Research Finds Cataract Surgery in Infancy Increases Glaucoma Risk
By Rajee Suri
Emory University researchers have found that children who undergo cataract surgery as infants have a 22 percent risk of developing glaucoma by the time they are 10 years old, whether or not they receive an intraocular lens implant. The findings are part of a nationwide study funded by the National Eye Institute (NEI) which today published its findings in JAMA Ophthalmology. NEI is part of the National Institutes of Health.
Investigators said the results underscored the need for long term glaucoma surveillance among infant cataract surgery patients, and that it challenged the notion that replacing the child’s lens with an implanted one protected the child from developing glaucoma.
In the study, 40 percent of the infants followed who underwent cataract removal had either developed glaucoma or shown signs of the condition after a decade. Glaucoma is a sight-threatening condition that damages the optic nerve which connects the eye and brain.

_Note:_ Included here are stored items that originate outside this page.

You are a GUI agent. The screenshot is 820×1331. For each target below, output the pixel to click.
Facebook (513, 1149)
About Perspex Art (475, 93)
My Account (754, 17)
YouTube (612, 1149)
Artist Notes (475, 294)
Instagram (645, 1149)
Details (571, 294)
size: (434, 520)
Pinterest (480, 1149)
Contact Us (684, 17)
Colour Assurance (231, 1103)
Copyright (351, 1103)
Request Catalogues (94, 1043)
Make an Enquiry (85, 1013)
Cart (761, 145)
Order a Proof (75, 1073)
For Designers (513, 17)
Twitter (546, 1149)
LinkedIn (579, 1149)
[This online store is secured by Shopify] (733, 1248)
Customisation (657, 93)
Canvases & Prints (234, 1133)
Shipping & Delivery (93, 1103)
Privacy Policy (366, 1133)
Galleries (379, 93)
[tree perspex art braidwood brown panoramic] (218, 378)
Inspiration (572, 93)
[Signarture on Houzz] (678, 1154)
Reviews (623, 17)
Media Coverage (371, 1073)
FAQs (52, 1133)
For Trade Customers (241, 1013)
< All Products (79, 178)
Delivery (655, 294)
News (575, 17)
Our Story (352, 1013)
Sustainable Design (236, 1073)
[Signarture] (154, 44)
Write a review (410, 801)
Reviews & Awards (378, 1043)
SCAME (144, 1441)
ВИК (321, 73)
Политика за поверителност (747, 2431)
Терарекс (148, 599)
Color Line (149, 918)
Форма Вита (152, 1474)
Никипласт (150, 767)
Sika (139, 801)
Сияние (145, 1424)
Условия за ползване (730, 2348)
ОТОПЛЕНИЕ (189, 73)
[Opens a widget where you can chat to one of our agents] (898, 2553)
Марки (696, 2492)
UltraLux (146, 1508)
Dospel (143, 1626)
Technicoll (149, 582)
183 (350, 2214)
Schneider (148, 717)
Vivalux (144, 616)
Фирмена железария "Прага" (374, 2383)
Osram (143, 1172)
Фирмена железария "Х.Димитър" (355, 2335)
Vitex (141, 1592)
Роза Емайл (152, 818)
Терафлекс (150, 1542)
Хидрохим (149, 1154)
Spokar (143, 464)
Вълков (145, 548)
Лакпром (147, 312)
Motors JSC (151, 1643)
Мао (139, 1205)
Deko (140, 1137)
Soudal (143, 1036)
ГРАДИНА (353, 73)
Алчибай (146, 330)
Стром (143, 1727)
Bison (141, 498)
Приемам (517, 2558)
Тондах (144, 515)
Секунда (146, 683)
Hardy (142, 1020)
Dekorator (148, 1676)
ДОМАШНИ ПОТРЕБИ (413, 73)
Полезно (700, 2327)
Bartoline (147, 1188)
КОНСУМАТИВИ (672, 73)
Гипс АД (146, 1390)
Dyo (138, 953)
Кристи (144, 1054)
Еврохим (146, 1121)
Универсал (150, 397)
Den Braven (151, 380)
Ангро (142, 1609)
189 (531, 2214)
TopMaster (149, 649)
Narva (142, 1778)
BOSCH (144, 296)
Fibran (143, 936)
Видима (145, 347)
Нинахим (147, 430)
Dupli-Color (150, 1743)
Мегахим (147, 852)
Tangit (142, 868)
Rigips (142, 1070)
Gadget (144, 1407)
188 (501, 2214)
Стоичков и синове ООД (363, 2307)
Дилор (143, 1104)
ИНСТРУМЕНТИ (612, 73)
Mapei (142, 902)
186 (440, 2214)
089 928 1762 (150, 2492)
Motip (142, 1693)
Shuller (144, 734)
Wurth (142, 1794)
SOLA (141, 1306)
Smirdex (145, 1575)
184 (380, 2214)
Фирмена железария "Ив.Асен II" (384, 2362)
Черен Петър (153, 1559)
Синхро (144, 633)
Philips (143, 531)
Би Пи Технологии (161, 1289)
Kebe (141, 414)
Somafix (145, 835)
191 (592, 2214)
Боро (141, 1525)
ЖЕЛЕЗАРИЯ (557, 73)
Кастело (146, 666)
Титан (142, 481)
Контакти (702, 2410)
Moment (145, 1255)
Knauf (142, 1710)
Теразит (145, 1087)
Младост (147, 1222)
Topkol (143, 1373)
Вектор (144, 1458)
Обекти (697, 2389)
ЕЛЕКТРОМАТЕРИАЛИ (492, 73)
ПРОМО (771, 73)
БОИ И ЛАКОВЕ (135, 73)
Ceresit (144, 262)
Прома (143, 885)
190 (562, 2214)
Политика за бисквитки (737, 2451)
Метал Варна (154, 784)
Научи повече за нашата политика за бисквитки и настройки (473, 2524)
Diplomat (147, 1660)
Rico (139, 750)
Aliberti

Azhar Nizam, MS, a Senior Associate in Emory’s Rollins School of Public Health, was the Director of the Statistical and Data Coordinating Center for the multi-center Infant Aphakia Treatment Study. “The follow up rates in this study were extraordinary -- over 95 percent of the children were examined ten years later,” he says. “The study has documented changes in the vision of the children, structural changes in the treated eyes, adverse events such as glaucoma and eye injuries, as well as impacts on motor skills and behavioral functioning as the children grew.”
The JAMA Ophthalmology paper is one of over 60 published over the course of the study.
The 114 study participants (aged one to six months at the time of cataract removal) had been born with a cataract in one eye. In the operating room, the infants were randomly assigned to receive an artificial lens implant or to go without a lens, a condition called aphakia.
Annually, fewer than 2,500 children in the U.S. are born with cataracts, a clouding of the eye’s lens. Surgery is used to remove and replace the cloudy lens. To allow the child’s eye to focus light properly following removal of the cataract, an intraocular lens implant may be placed at surgery, or the eye may be left aphakic, and a contact lens (or glasses, if both eyes have had a cataract removed) may be used to provide the needed correction.
The findings also confirm that the timing of cataract surgery is a balancing act: Whereas surgery at younger ages increases glaucoma risk, delaying surgery increases risk of amblyopia, a leading cause of visual impairment in children that results when the cataract in one eye causes the brain to ignore signals from that eye and favor the other eye.
Nizam says "future studies of glaucoma following cataract surgery in children will benefit from the groundwork laid by this longitudinal study."
Investigators at Emory University, Stanford University, Harvard University, Duke University, Indiana University, Vanderbilt University, Medical University of South Carolina, University of Minnesota, Cleveland Clinic, Baylor University, Oregon Health and Science University, Miami Children’s Hospital, and University of Texas Southwestern helped lead the trial.
NEI funding includes grants UG1EY013287, UG1EY013272, UG1EY025553, and P30EY026877. The clinicaltrial.gov identifier is NCT00212134.